§ DATA UNDER STUDY:

·····

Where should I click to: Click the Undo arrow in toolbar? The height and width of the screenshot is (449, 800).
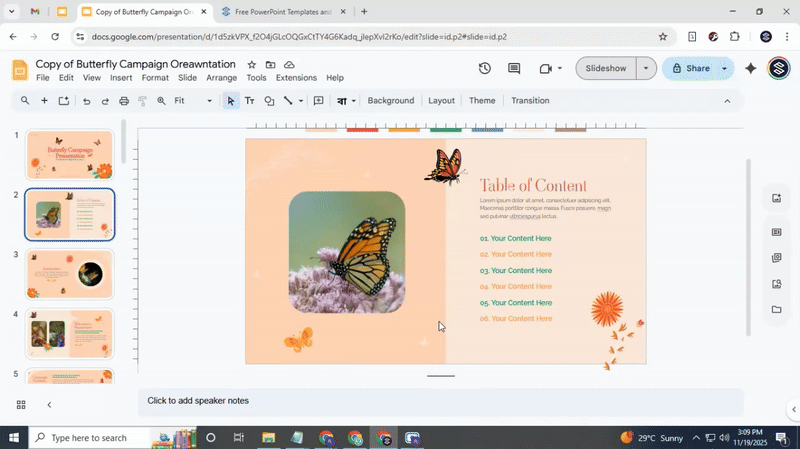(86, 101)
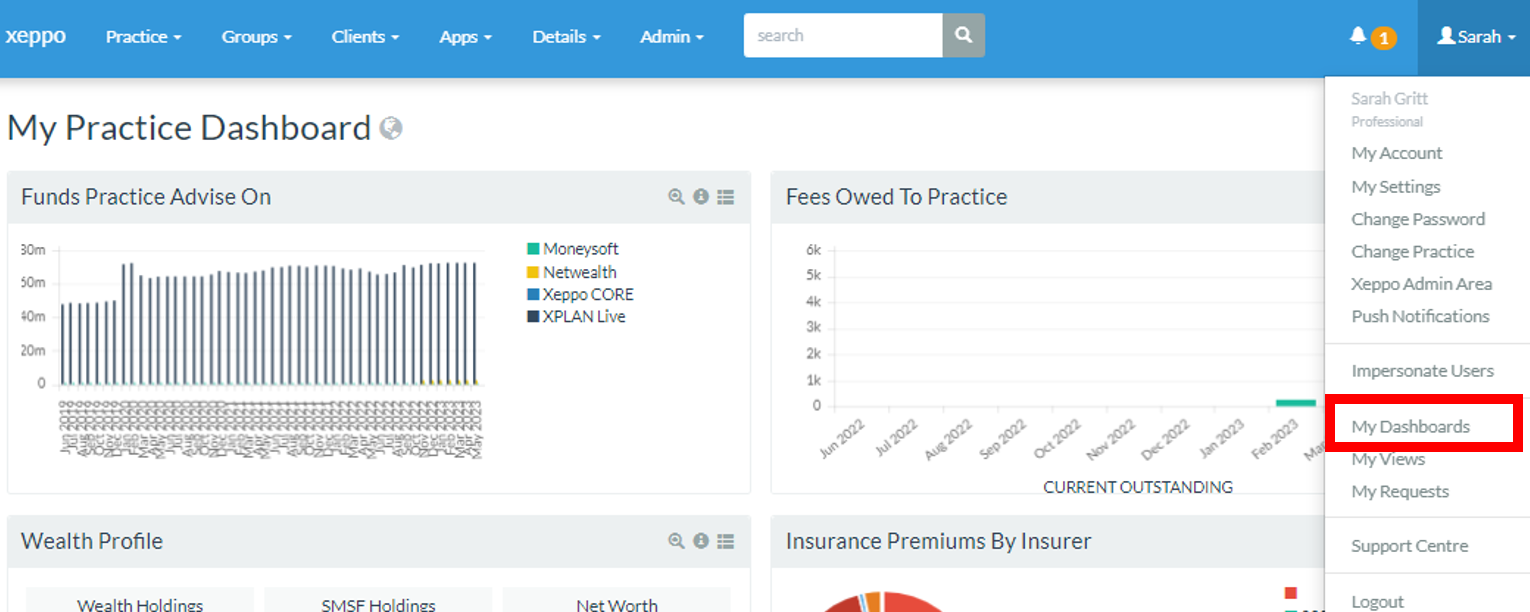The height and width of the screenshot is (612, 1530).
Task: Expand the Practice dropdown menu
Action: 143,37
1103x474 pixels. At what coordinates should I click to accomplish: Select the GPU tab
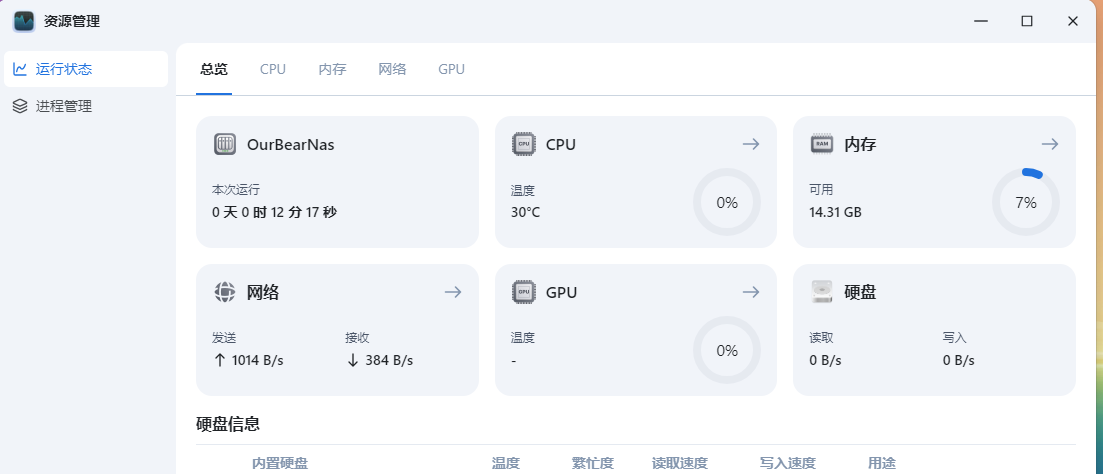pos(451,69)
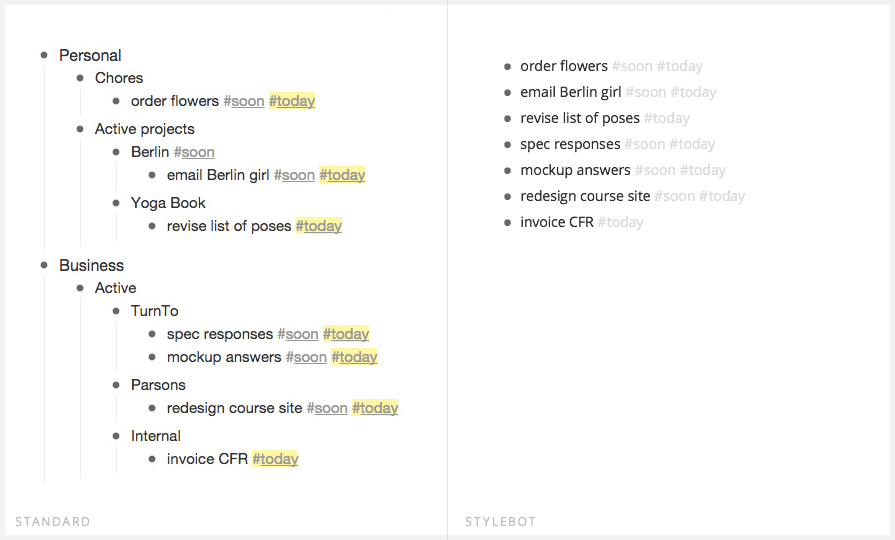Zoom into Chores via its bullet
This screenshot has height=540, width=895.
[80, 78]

·····

§ TASK OBJECTIVE: Print once more, exactly, the lines from the one with "1103x474 pixels. At" through the last line of the data, both ends included, without any pictures.

§ RESULT OF THIS TASK:
1103x474 pixels. At what coordinates should I click to accomplish: Select the GPU tab
pos(451,69)
Zoom into Chores via its bullet
This screenshot has height=540, width=895.
[80, 78]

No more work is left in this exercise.